1. Toyota Finally Got Their Win ... But At What Cost?: After perhaps the most devastating loss in motorsports history in 2016, Toyota went from sympathetic underdogs to hallowed winners in just two years. At least that was the perception of many fans.

Of course, a lot of this isn't Toyota's fault. When Audi after 2016 and Porsche after 2017 withdrew from the World Endurance Championship, it left Toyota as the only hybrid team in the top class. If Toyota didn't return, it would have essentially sunk the class.

Toyota stayed. And, they were magnanimous enough to allow the FIA and ACO to tweak the rules to bring the non-hybrid LMP1 cars closer to Toyota's performance and increase the field. But not too close.

After all, Toyota was spending around $120 million on their annual budget while the privateers a fraction of that amount. Had a regular LMP1 car defeated Toyota on sheer speed alone, it would have been quite embarrassing.

And therein lies the rub for most fans. They saw this as simply a coronation of Toyota and not a competition. But what was Toyota to do? Walk out like the others? Why no anger towards the manufacturers who actually quit the sport?

Then, Fernando Alonso signed with Toyota for the entire 2018-19 super season. That alone wasn't an issue. However, when the FIA made a last minute change to the Fuji date, to accommodate Toyota's home race so Alonso could compete in it, it meant the WEC date conflicted with IMSA's Petite Le Mans.

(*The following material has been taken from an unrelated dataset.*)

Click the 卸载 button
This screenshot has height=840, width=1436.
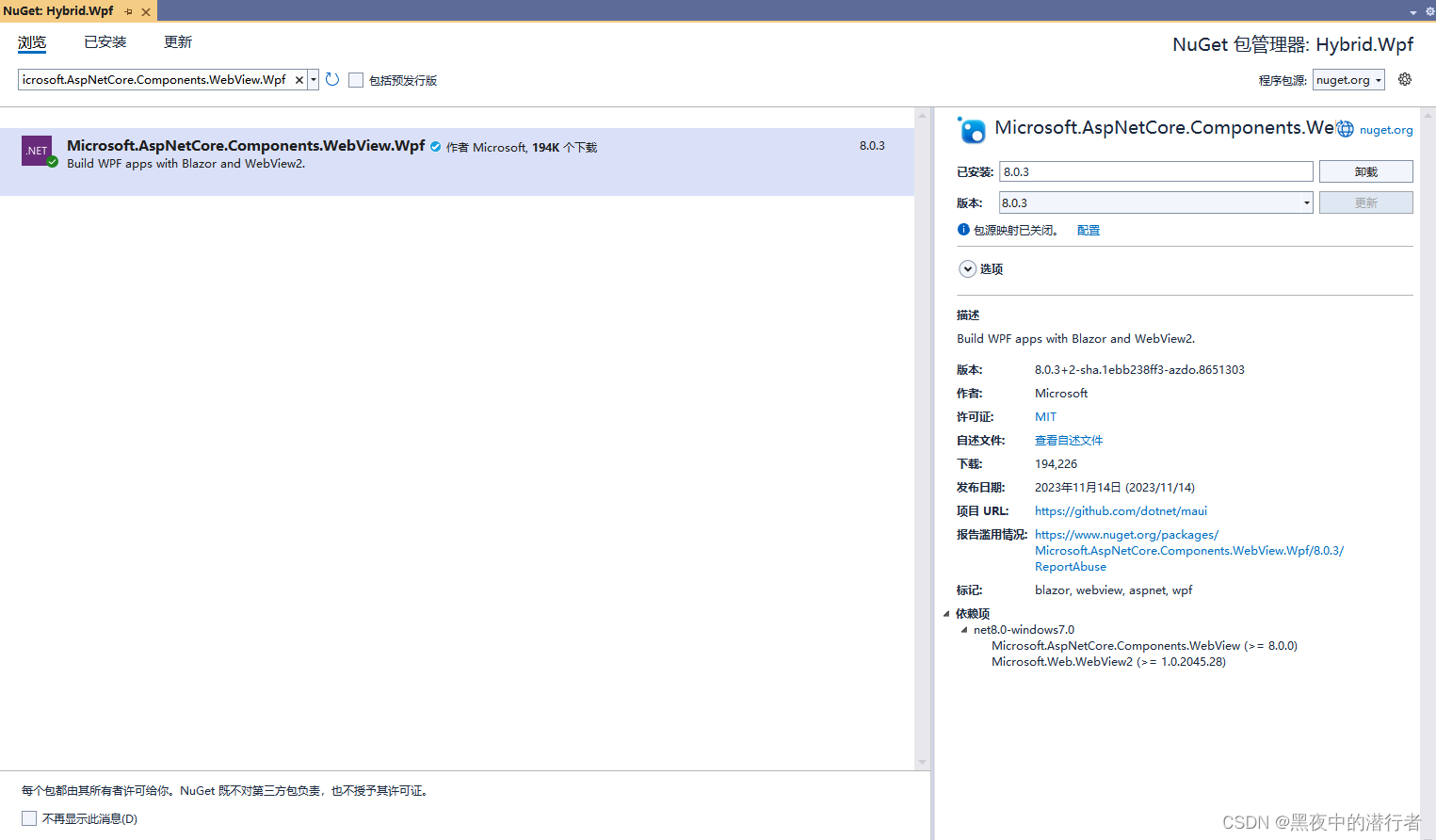click(1365, 170)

This caused many drivers to have to choose between the dates and lose a weekend paycheck. Most of these drivers depend on these paychecks as they don't have ~$30 million F1 contracts to fall back on like Alonso.

More anger was aimed at Toyota. Fans were saying the FIA now stood for Federation Internationale de l'Alonso. The rules kept changing to seemingly give Toyota one advantage after another. Fans were openly rooting for Toyota to fall flat on their faces again at La Sarthe.

Toyota did not. Their reliability was impeccable which they worked hard at achieving. Then again, even though they had to maintain top speed in order for the hybrid components to work correctly, they still could drive it "safely." Without any pressure from other manufacturers, they did not have to push the cars -- hopping curbs, braking hard, sliding through turns, or taking chances passing traffic (which, interestingly, Alonso did once almost throwing away the race when he dropped two wheels into the dirt on the Mulsanne Straight trying to pass a gaggle of slower cars).

However, they dominated more comprehensively than anyone could have imagined. Even taking into consideration the problems the other LMP1 cars ran into, Le Mans was over before it started.

André Lotterer (more on him later), the starting driver for the Rebellion Racing team, said on the grid before the pace lap about Toyota, "On paper, they have won the race. They can only lose it now."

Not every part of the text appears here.